== Segment start ==

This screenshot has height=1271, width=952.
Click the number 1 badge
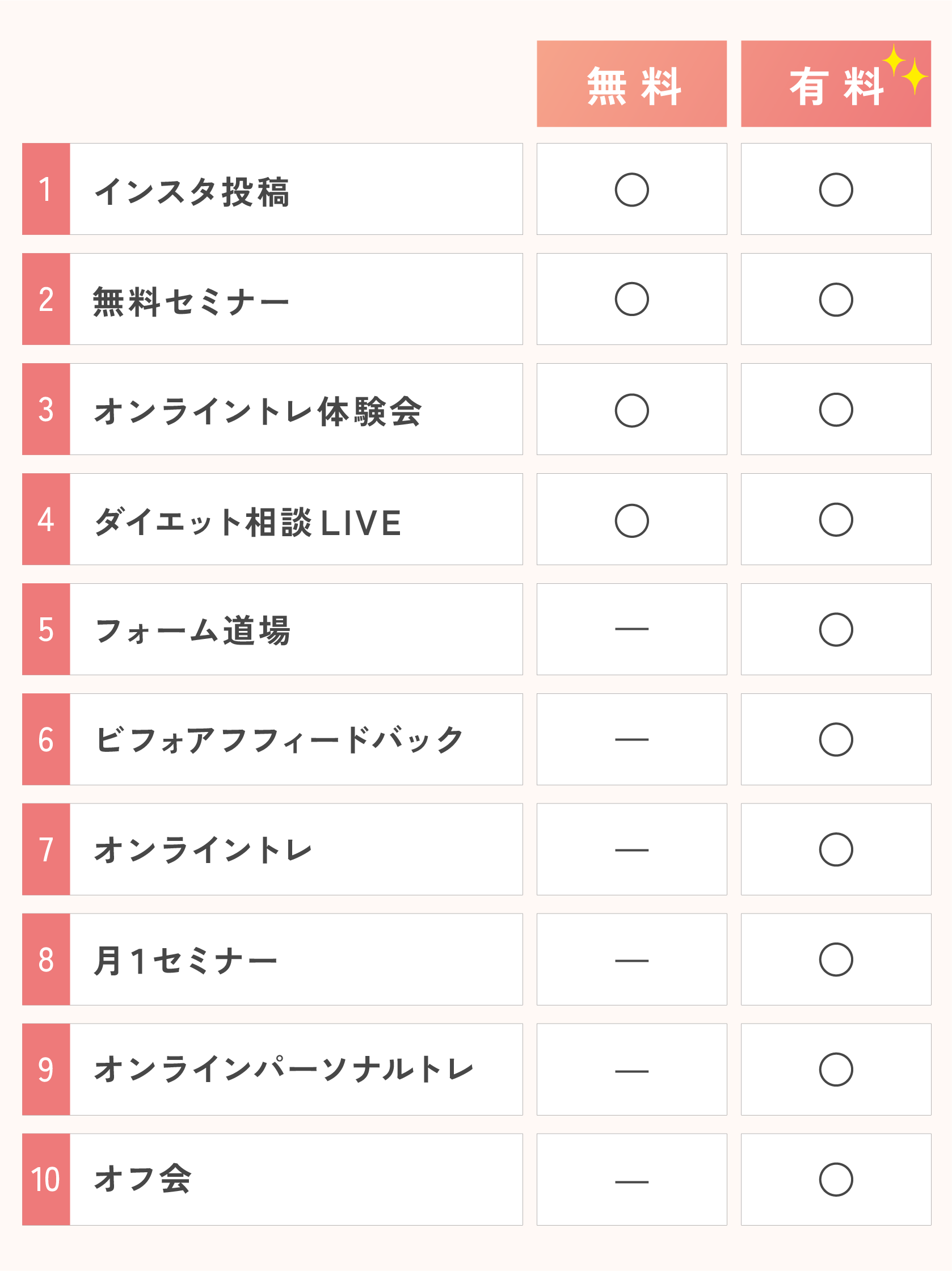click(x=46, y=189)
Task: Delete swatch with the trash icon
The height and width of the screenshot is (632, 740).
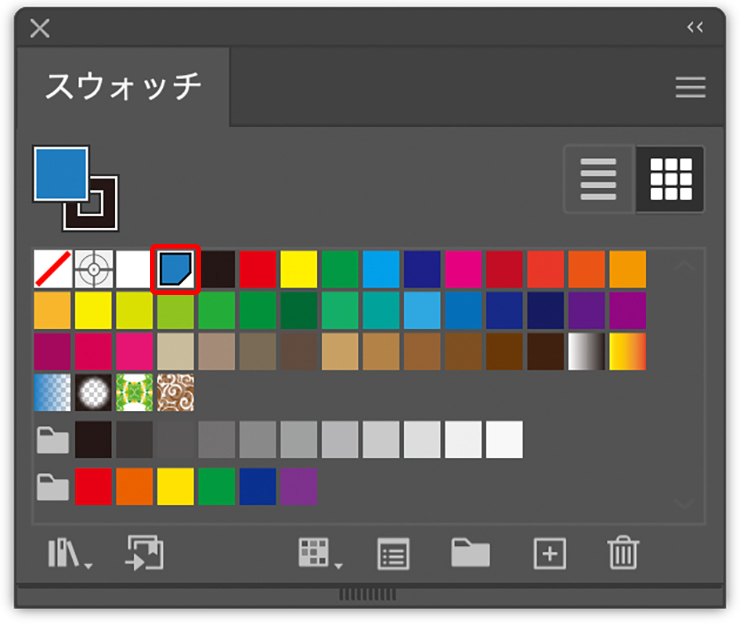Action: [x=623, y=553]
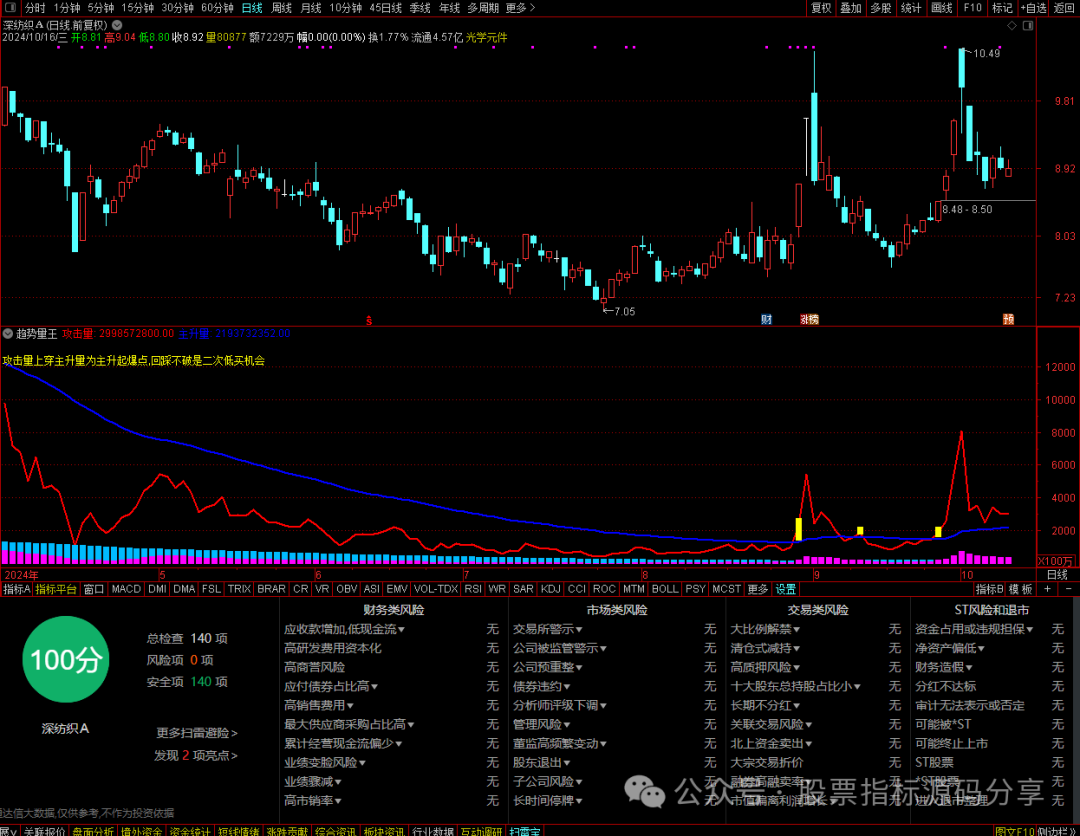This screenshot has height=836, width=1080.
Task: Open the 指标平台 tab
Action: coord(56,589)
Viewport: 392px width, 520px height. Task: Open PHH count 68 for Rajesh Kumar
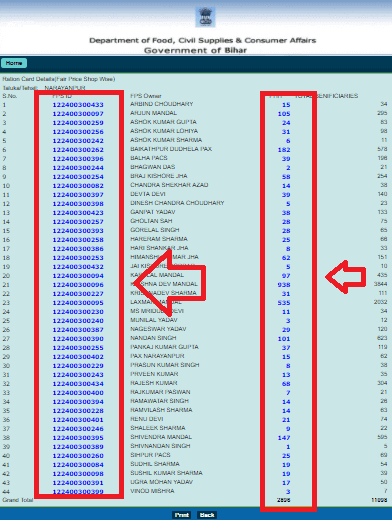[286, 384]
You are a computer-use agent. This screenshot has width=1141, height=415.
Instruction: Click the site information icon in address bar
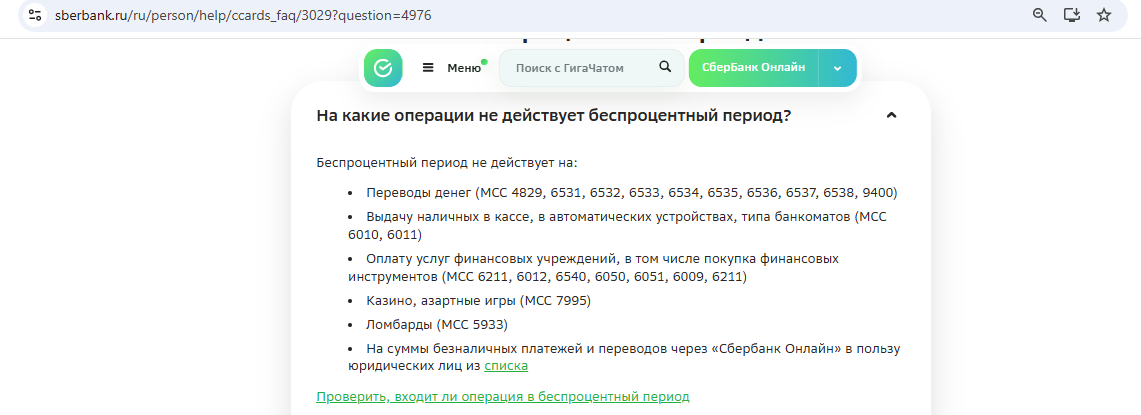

== Segment end ==

DIRECTIONS FOR THIS TASK: Using the material above, find each line that holds "icon" and copy that line.

EXPECTED ANSWER:
Task: Delete swatch with the trash icon
Instruction: Click the site information icon in address bar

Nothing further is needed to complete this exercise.